Items from a dataset:
■ ■ ■ ■

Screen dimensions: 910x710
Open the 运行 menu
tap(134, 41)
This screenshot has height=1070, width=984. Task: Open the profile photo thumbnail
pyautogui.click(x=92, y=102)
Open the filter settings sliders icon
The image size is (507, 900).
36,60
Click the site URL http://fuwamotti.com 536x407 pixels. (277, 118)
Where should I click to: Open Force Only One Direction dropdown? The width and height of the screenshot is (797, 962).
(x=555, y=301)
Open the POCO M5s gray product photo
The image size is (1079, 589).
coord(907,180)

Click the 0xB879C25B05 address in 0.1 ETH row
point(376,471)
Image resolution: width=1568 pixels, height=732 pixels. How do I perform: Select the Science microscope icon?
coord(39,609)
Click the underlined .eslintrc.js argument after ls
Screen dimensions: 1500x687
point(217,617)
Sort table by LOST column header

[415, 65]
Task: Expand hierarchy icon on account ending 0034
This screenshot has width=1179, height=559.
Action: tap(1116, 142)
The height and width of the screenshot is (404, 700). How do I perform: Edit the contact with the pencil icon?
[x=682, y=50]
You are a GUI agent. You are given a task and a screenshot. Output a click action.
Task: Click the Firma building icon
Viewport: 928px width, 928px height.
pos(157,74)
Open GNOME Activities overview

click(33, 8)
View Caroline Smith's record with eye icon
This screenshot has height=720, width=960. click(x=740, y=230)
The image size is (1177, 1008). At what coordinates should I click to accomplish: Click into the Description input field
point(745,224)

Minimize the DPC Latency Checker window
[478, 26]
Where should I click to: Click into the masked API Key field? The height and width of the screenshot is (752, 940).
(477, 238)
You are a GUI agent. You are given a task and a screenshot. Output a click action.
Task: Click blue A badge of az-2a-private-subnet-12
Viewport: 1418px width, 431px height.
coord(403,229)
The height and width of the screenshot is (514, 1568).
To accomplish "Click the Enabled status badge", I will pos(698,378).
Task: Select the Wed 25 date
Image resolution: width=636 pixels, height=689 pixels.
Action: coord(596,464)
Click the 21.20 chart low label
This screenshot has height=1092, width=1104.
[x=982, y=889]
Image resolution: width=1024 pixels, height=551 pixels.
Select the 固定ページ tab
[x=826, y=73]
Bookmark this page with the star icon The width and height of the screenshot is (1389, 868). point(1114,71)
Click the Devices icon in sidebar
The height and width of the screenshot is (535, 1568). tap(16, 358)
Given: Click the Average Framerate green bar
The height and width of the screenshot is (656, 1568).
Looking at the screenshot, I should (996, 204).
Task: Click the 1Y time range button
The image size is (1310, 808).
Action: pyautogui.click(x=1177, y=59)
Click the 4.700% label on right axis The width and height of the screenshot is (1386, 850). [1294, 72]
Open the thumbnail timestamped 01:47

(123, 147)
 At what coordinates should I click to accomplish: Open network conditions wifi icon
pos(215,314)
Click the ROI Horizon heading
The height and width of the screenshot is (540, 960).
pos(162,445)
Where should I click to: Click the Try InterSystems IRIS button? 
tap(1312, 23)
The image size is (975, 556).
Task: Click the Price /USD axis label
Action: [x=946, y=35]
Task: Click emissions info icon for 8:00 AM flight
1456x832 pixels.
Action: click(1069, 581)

■ ■ ■ ■

Output each record exactly, leaving nothing out.

◆ **Written solution**:
Screen dimensions: 910x710
Open the 运行 menu
tap(134, 41)
This screenshot has height=1070, width=984. Task: Open the profile photo thumbnail
pyautogui.click(x=92, y=102)
Open the filter settings sliders icon
The image size is (507, 900).
36,60
Click the site URL http://fuwamotti.com 536x407 pixels. (277, 118)
Where should I click to: Open Force Only One Direction dropdown? The width and height of the screenshot is (797, 962).
(x=555, y=301)
Open the POCO M5s gray product photo
The image size is (1079, 589).
coord(907,180)

Click the 0xB879C25B05 address in 0.1 ETH row
point(376,471)
Image resolution: width=1568 pixels, height=732 pixels. How do I perform: Select the Science microscope icon?
coord(39,609)
Click the underlined .eslintrc.js argument after ls
Screen dimensions: 1500x687
point(217,617)
Sort table by LOST column header

[415, 65]
Task: Expand hierarchy icon on account ending 0034
This screenshot has width=1179, height=559.
Action: tap(1116, 142)
The height and width of the screenshot is (404, 700). How do I perform: Edit the contact with the pencil icon?
[x=682, y=50]
You are a GUI agent. You are given a task and a screenshot. Output a click action.
Task: Click the Firma building icon
Viewport: 928px width, 928px height.
pos(157,74)
Open GNOME Activities overview

click(33, 8)
View Caroline Smith's record with eye icon
This screenshot has height=720, width=960. click(x=740, y=230)
The image size is (1177, 1008). At what coordinates should I click to accomplish: Click into the Description input field
point(745,224)

Minimize the DPC Latency Checker window
[478, 26]
Where should I click to: Click into the masked API Key field? The height and width of the screenshot is (752, 940).
(477, 238)
You are a GUI agent. You are given a task and a screenshot. Output a click action.
Task: Click blue A badge of az-2a-private-subnet-12
Viewport: 1418px width, 431px height.
coord(403,229)
The height and width of the screenshot is (514, 1568).
To accomplish "Click the Enabled status badge", I will pos(698,378).
Task: Select the Wed 25 date
Image resolution: width=636 pixels, height=689 pixels.
Action: coord(596,464)
Click the 21.20 chart low label
This screenshot has height=1092, width=1104.
[x=982, y=889]
Image resolution: width=1024 pixels, height=551 pixels.
Select the 固定ページ tab
[x=826, y=73]
Bookmark this page with the star icon The width and height of the screenshot is (1389, 868). point(1114,71)
Click the Devices icon in sidebar
The height and width of the screenshot is (535, 1568). tap(16, 358)
Given: Click the Average Framerate green bar
The height and width of the screenshot is (656, 1568).
Looking at the screenshot, I should (996, 204).
Task: Click the 1Y time range button
The image size is (1310, 808).
Action: pyautogui.click(x=1177, y=59)
Click the 4.700% label on right axis The width and height of the screenshot is (1386, 850). [1294, 72]
Open the thumbnail timestamped 01:47

(123, 147)
 At what coordinates should I click to accomplish: Open network conditions wifi icon
pos(215,314)
Click the ROI Horizon heading
The height and width of the screenshot is (540, 960).
pos(162,445)
Where should I click to: Click the Try InterSystems IRIS button? 
tap(1312, 23)
The image size is (975, 556).
Task: Click the Price /USD axis label
Action: [x=946, y=35]
Task: Click emissions info icon for 8:00 AM flight
1456x832 pixels.
Action: click(1069, 581)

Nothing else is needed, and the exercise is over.